Artinya: Malah semakin menjadi, halangan merepotkan, beda-beda keinginan orang satu negeri.
Panitisastra Memberi Peringatan pada Zaman Musibah
Panitisastra memberi peringatan bahwa di Zaman Kalabendu, orang yang bijaksana dan berbudi luhur sering tertinggal. Oleh karena itu, disarankan agar waspada dan mencermati setiap peristiwa yang terjadi.
- "Ing Panitisastra wawarah sung pemut ing jaman musibat, wong ambêg jatmika kontit kang mangkono yèn nitêni lalampahaning peristiwa."
Artinya: Di dalam Panitisastra mengajarkan dan memberi peringatan bahwa di zaman musibah, orang berbudi halus sering tertinggal, yang demikian bila melihat dengan teliti segala peristiwa.
Zaman Gêmblung atau Zaman Edan yang Membuat Repot
Pada zaman ini, para pujangga merasa kesulitan dalam bertindak. Jika mereka mengikuti zaman gila tersebut, maka mereka akan sangat kesulitan.
- "Nawung kridha kang mêningi jaman gêmblung, iya jaman edan, ewuh aya ing pambudi, yèn mêluwa yêkti nora tahan."
Artinya: Pujangga yang mengalami Zaman Gemblung atau Zaman Edan, sulit dalam bertindak, kalau ikut gila sungguh tidak tahan.
Waktu yang Sudah Dekat dengan Akhir Zaman Kalabendu
Dalam naskah, dijelaskan bahwa waktu itu sudah mendekati akhir Zaman Kaladuka (Kalabendu). Keadaan diwarnai dengan musnahnya raja atau pemimpin, dan adanya pertentangan atau situasi yang berlawanan dengan apa yang seharusnya terjadi.
- "Wêktu iku wus parêk wêkasanipun, jaman Kaladuka sirnaning ratu amargi wawan-kalawan memaronira."
Artinya: Waktu itu sudah dekat dengan akhir Zaman Kalabendu, musnahnya raja (negara) karena berlawanan dengan paruhannya.
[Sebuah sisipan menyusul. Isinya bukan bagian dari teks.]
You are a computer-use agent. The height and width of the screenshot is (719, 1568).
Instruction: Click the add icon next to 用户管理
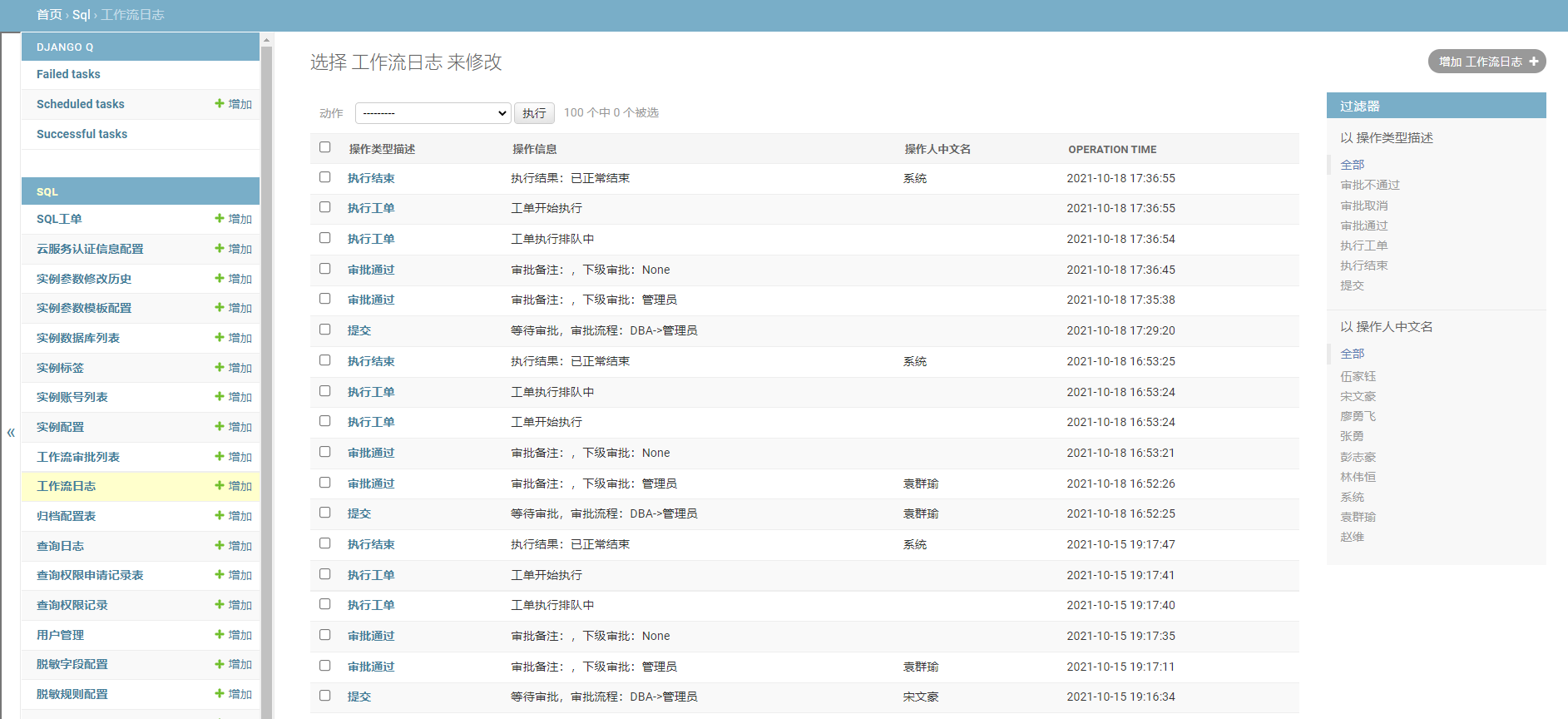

Pesan dari Ki Sali Mengenai Tidak Berakhirnya Zaman
Ki Sali menyatakan bahwa saat itu bukanlah akhir dari zaman. Masih akan ada zaman lainnya yang tidak membuat rasa takut dalam hati.
- "Ki Sali ngling jêbêng anakku ingkang iku dudu pungkasaning jaman, isih ana jaman maning ingkang ora dadi girising wardaya."
Artinya: Ki Sali berkata, “Anakku, itu bukan akhir dari zaman; masih ada zaman lainnya yang tidak membuat takut dalam hati.”
Selain mengajarkan tentang ciri-ciri keadaan Zaman Kalabendu, dalam Serat Sabdatama dapat disimpulkan memuat dua ajaran utama, yakni:
- Bahwa di Zaman Kalabendu niscaya bermunculan ular- ular berkepala dua yang melambangkan manusia berhati mendua. Artinya, manusia tersebut tidak memiliki keteguhan jiwa yang dikarenakan untuk menyelamatkan atau menguntungkan diri mereka sendiri. Namun faktanya, manusia berhati mendua tidak pernah selamat di dalam hidupnya. Bila borok-borok mereka telah diketahui, maka manusia semacam itu akan dikucilkan dari lingkup pergaulan. Ituah hukuman yang setimpal dan sangat menyakitkan.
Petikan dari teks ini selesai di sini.